提示文:
################
11月28日放送の『カンブリア宮殿』で、「築地本願寺」が取り上げられました。400年の歴史を持つ寺院の大改革のモノガタリです。この事例の中に、スポーツショップが参考にできることがありました。どんなことが参考になったでしょうか。

築地本願寺の改革に当たったのは宗務長(しゅうむちょう)の安永雄玄氏。「宗務長」とは、寺院の代表者のことです。

この安永氏の経歴が変わっています。僧侶になったのが50歳の時です。それまでは銀行マンやヘッドハンター会社の経営者として活躍。ビジネススクールの講師もしていました。2015年に請われて築地本願寺の宗務長になります。いわゆる「よそ者」です。

宗教界に入った安永氏は、その古いしきたりやビジネスモデルに疑問を持ちます。しかも全国のお寺の将来は、危機に面しているようです。ある調査によれば、現在お寺の数は77,000ありますが、今後20年で3割は消えるとされています。その大きな要因は、

  • 檀家制度の崩壊
  • 核家族化
  • 人口の減少

です。スポーツ業界で、学校の減少や、地域の人口減少がもたらしている現象とよく似ています。しかも、お寺の収入が年間300万円にも届かないところが半分近くあるとのこと。そうした状況の中で、安永氏は3年間の改革によって、参拝者を倍増させることができました。いったい、どんな改革をしたのでしょう。
################
利用可能な資料:

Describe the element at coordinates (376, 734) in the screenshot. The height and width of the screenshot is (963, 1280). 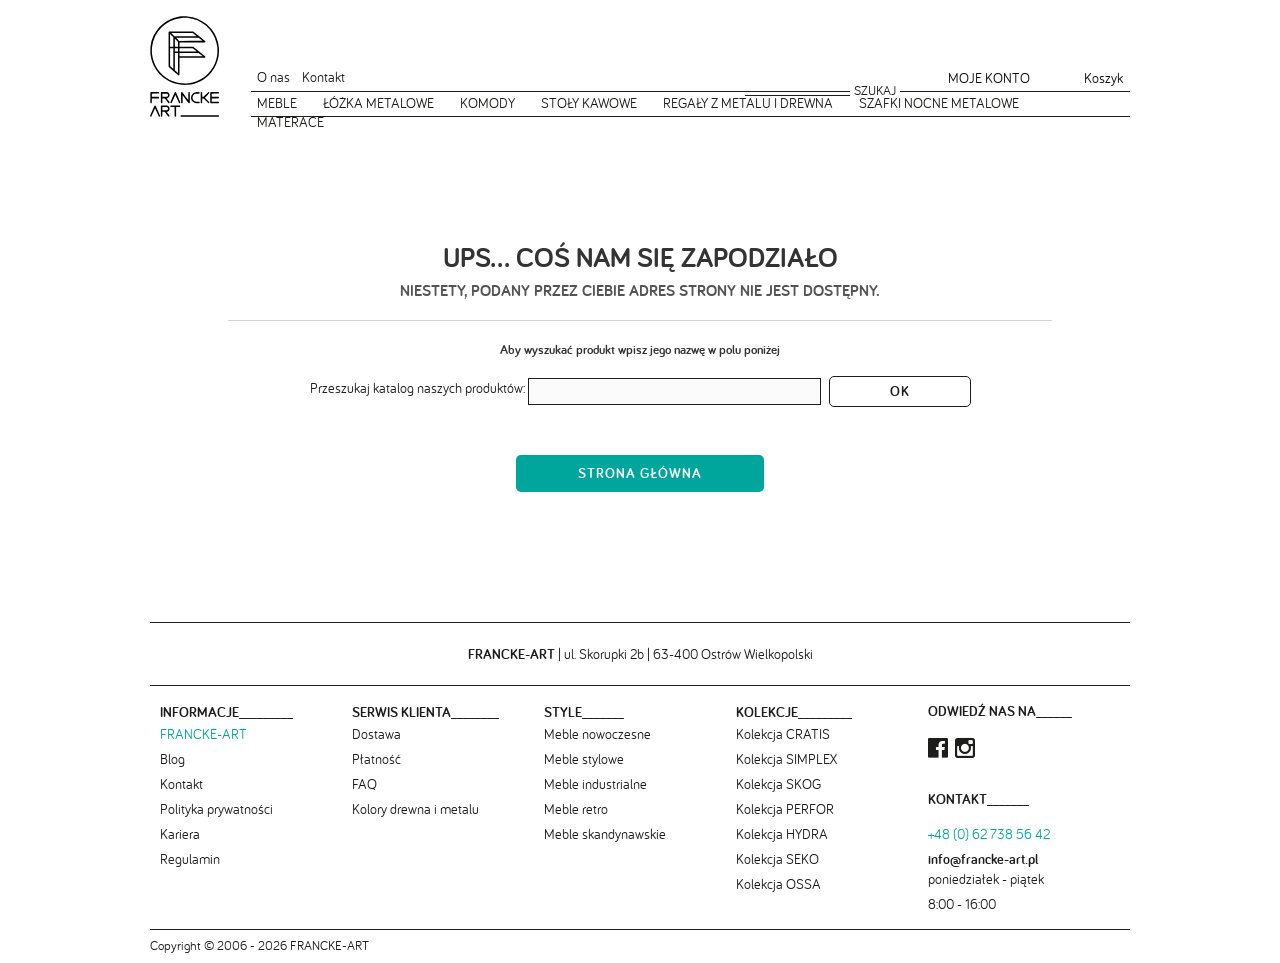
I see `Dostawa` at that location.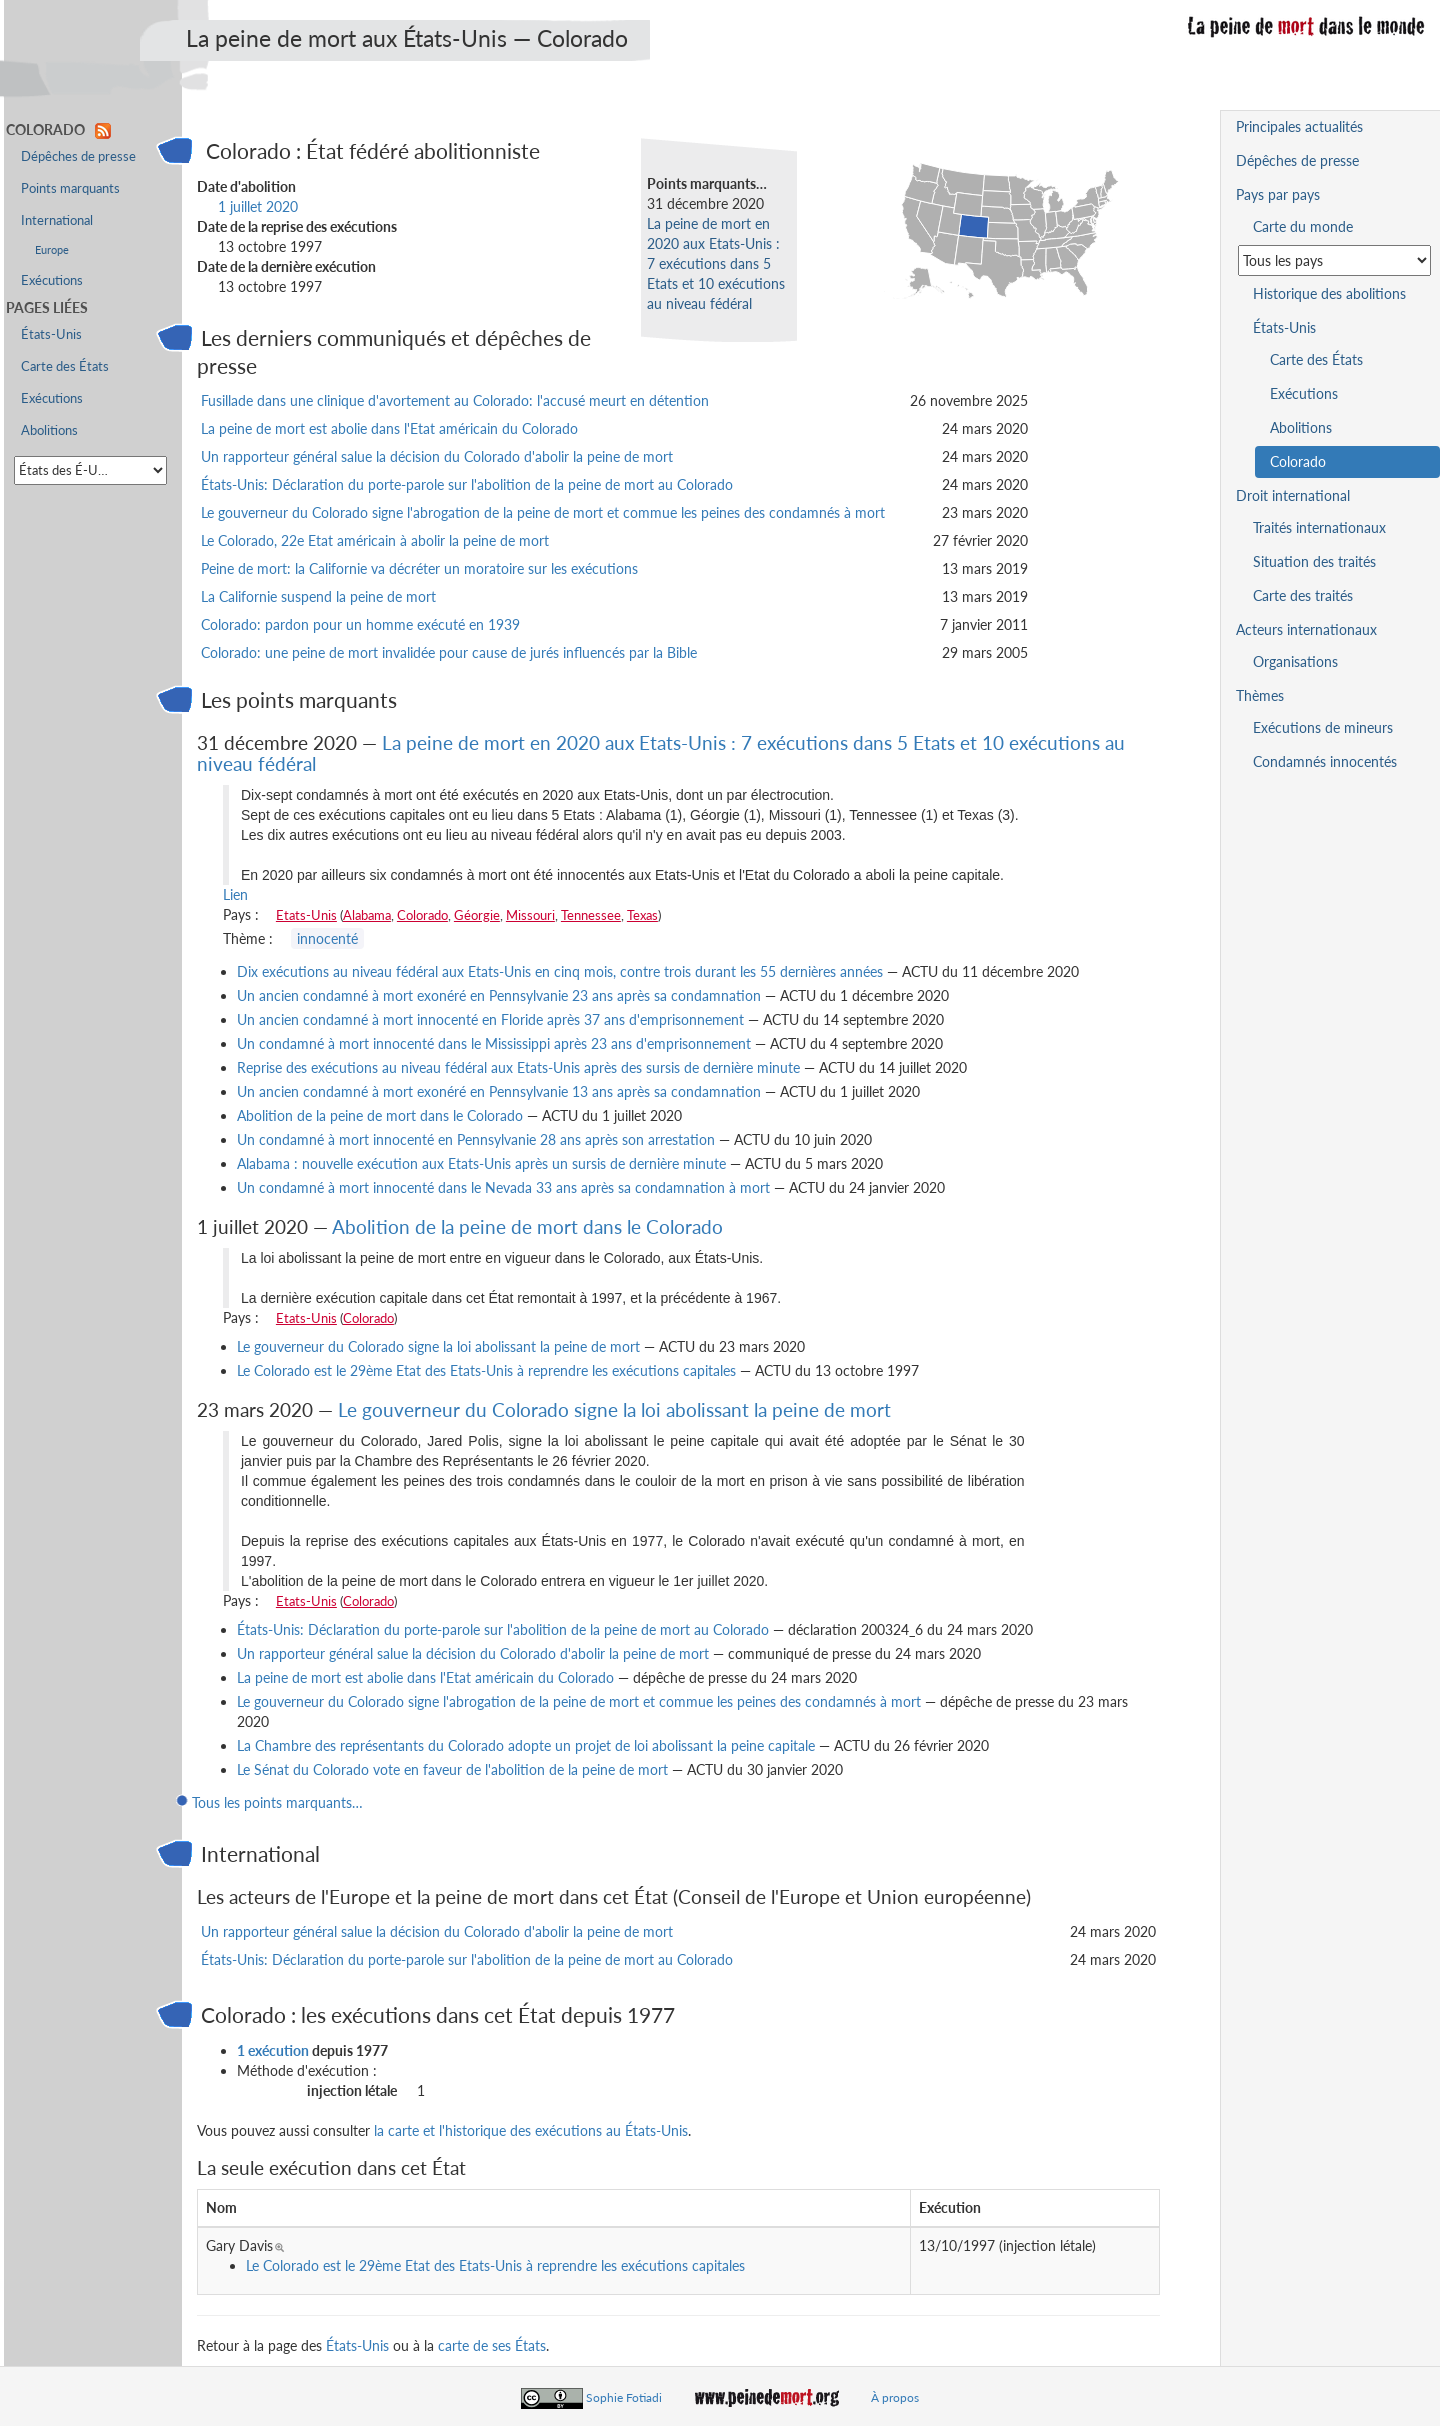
################
築地本願寺の改革を扱った提示文で、「この安永氏の経歴が変わっています。」で始まる段落を、主な事実を残して箇条書きにまとめよ。

・僧侶になったのは50歳の時
・それまでは銀行マンやヘッドハンター会社の経営者として活躍し、ビジネススクールの講師も務めた
・2015年に請われて築地本願寺の宗務長に就任
・いわゆる「よそ者」である